Sen. Bob Casey, a Democrat, and Sen. Pat Toomey, a Republican, unveiled new legislation today which would expand federal oversight of the worst-performing facilities in the country.
“This is actually a carrot and stick approach,” Casey told channel 11′s Angie Moreschi. “Helping nursing homes that are poor performers to get better with more educational support and consultation help; but also, being tough on enforcement and regulation.”
The proposed bill comes as a COVID surge is causing deaths to climb once again at our nation’s nursing homes.
“Two of every three Pennsylvanians to die from COVID-19 were residents of nursing homes and other long-term care facilities,” Toomey said. “Unfortunately, some of the largest outbreaks occurred in facilities with records of persistent failure to protect their residents.”

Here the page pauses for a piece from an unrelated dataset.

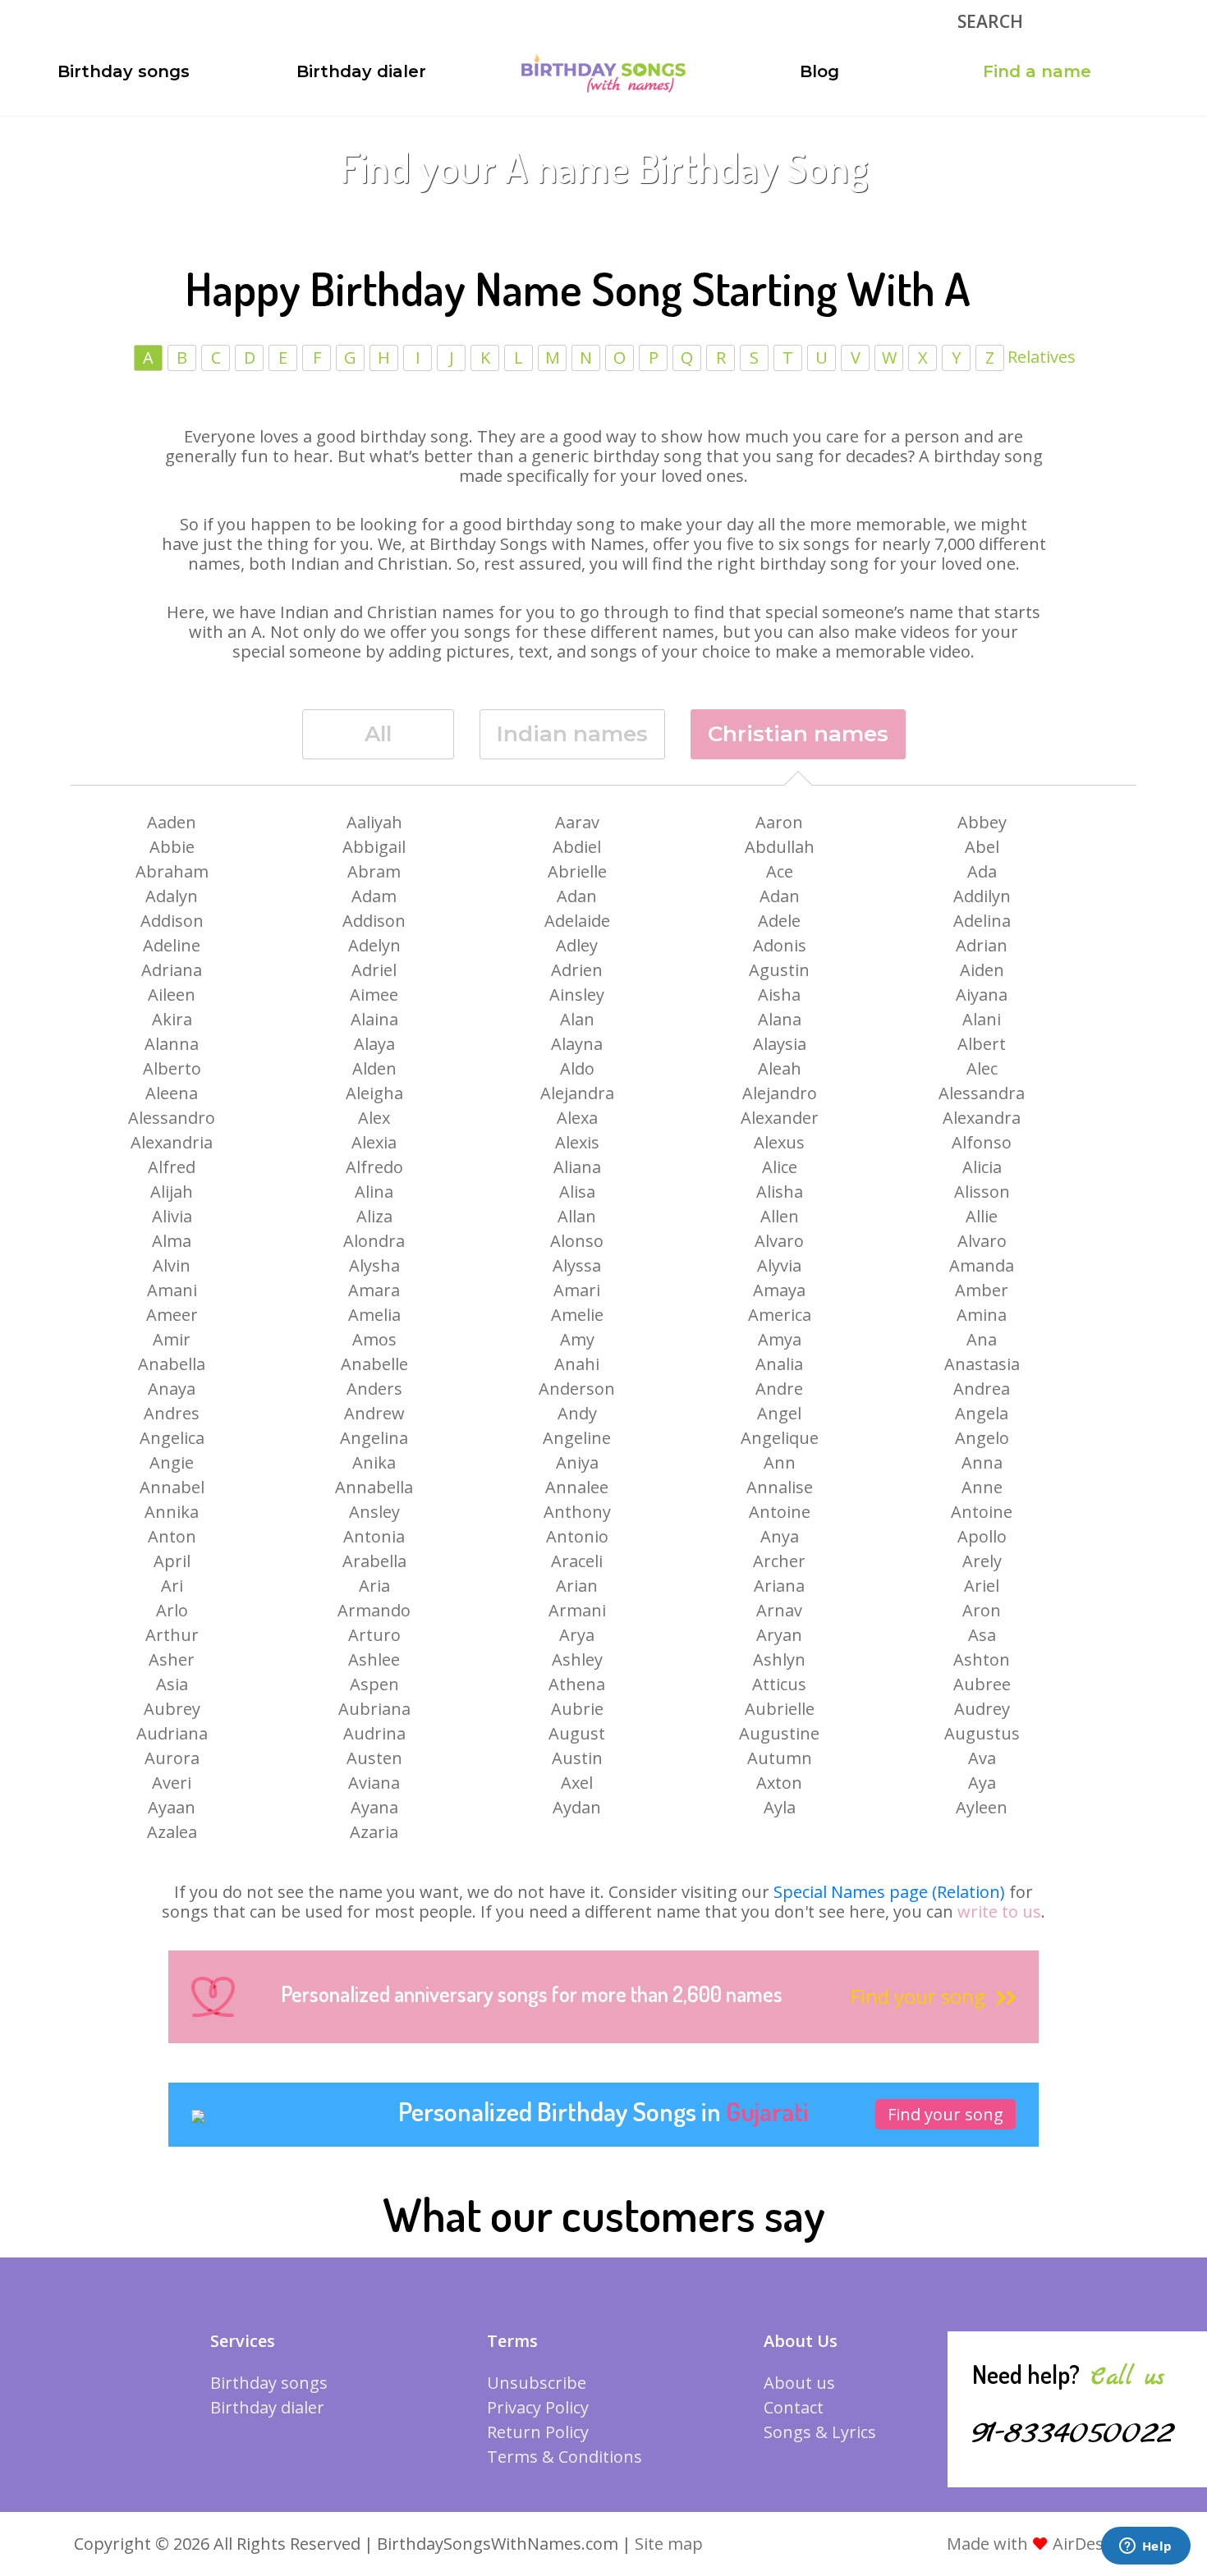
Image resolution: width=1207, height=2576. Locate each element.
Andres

However, Casey stressed the need for this legislation predates the COVID crisis.
“The horror of COVID has caused people to reexamine this issue, but this is actually separate from the pandemic. We saw some of these problems long before the pandemic,” Casey said.
This is not the first time the senators have joined forces to address nursing home reform. In July 2019, they sent a joint letter to the Centers for Medicare and Medicaid, prompting the agency to release a long secret list of poor-performing facilities nationwide. Prior to the Senators' intervention, only about 80 of the most troubled facilities—called Special Focus Facilities-- were revealed publicly, despite hundreds more with similar poor records.
“It made no sense before that you had maybe 500 qualifying, but only 88 getting the attention,” Casey said.
This legislation would expand that oversight program to provide more inspections and resources for all of those low-rated facilities, not just some of them. The bill proposes that 3.5% of the worst-performing facilities nationwide be designated low-rated facilities that receive extra scrutiny.
“We need to make sure if you have 500 low-rated facilities, they need to get a lot of focus. That means more inspections, more reviews, but also more help,” Casey said.
The Nursing Home Reform Modernization Act of 2020 is expected to be taken up when the new Congress convenes next year.